Y hoy, ¿cómo hablar de ese Dios que viene a mí en el Resucitado, con sus manos agujereadas y su corazón abierto, si no con mi pobre lenguaje humano? ¡Cuánto me gustaría ser místico y poeta, y ser capaz de evocar aquello de lo no conseguimos hablar! Por lo menos me siento feliz al utilizar las imágenes, el vocabulario, y las expresiones de quienes me han precedido en mi adhesión a Dios y a su Cristo. “Dichosos los que creen si haber visto”, nos dice Jesús a nosotros, discípulos del Resucitado, al mismo tiempo que nos muestra su corazón abierto.  Jesús dice sobre todos nosotros, discípulos del Resucitado que muestra su corazón abierto. Y yo puedo proclamar que en Jesús Dios nos ama, comparte nuestra vida, sufre, y muere.

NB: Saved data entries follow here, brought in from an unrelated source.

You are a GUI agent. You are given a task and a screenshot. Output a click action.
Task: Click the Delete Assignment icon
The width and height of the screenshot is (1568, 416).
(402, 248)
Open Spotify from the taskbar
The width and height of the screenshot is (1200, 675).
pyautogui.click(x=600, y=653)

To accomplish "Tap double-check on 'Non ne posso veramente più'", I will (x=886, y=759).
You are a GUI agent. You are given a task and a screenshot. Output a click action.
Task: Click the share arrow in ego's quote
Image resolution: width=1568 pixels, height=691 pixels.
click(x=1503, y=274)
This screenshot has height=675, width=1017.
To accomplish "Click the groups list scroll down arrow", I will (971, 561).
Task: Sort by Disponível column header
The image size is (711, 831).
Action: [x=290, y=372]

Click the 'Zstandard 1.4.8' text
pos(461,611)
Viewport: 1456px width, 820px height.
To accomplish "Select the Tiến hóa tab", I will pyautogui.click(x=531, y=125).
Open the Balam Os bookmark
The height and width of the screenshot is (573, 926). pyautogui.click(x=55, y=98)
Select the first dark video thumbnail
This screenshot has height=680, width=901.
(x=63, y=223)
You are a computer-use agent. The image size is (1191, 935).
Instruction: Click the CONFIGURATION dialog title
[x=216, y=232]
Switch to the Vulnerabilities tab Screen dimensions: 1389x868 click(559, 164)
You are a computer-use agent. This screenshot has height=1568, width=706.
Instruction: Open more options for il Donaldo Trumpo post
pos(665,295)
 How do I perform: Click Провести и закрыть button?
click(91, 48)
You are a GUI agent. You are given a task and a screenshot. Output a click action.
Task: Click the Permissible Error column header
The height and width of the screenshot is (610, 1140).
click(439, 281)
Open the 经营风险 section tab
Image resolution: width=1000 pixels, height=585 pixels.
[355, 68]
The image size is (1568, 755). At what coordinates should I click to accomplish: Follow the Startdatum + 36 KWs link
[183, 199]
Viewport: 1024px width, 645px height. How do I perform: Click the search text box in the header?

De hecho, escribiendo su evangelio, Juan buscaba, entre otras cosas, oponerse a quienes negaban la idea de que un Jesús Hijo de Dios llorase, tuviera hambre, muriese. ¡Dios tenía que seguir siendo Dios y el hombre seguir siendo hombre! ¡Demasiado difícil el que un Hijo de Dios fuese hombre! Sobre todo porque según San Juan y los otros escritores del Nuevo Testamento, ese hijo de Dios sigue teniendo hoy hambre, sigue llorando y muriendo, puesto que se identifica con cada uno de nuestros semejantes. Y nos exige además que no nos quedemos indiferentes ante su humanidad constantemente renovada.

El mismo Resucitado que pidió a Tomás “Trae tu mano y métela en mi costado, se nos presenta hoy en el parado que se siente humillado, en el enfermo que sufre, en el extranjero que busca una vida mejor… Y nos dice “Trae tu mano y métela en mi costado, y no seas incrédulo, sino creyente”.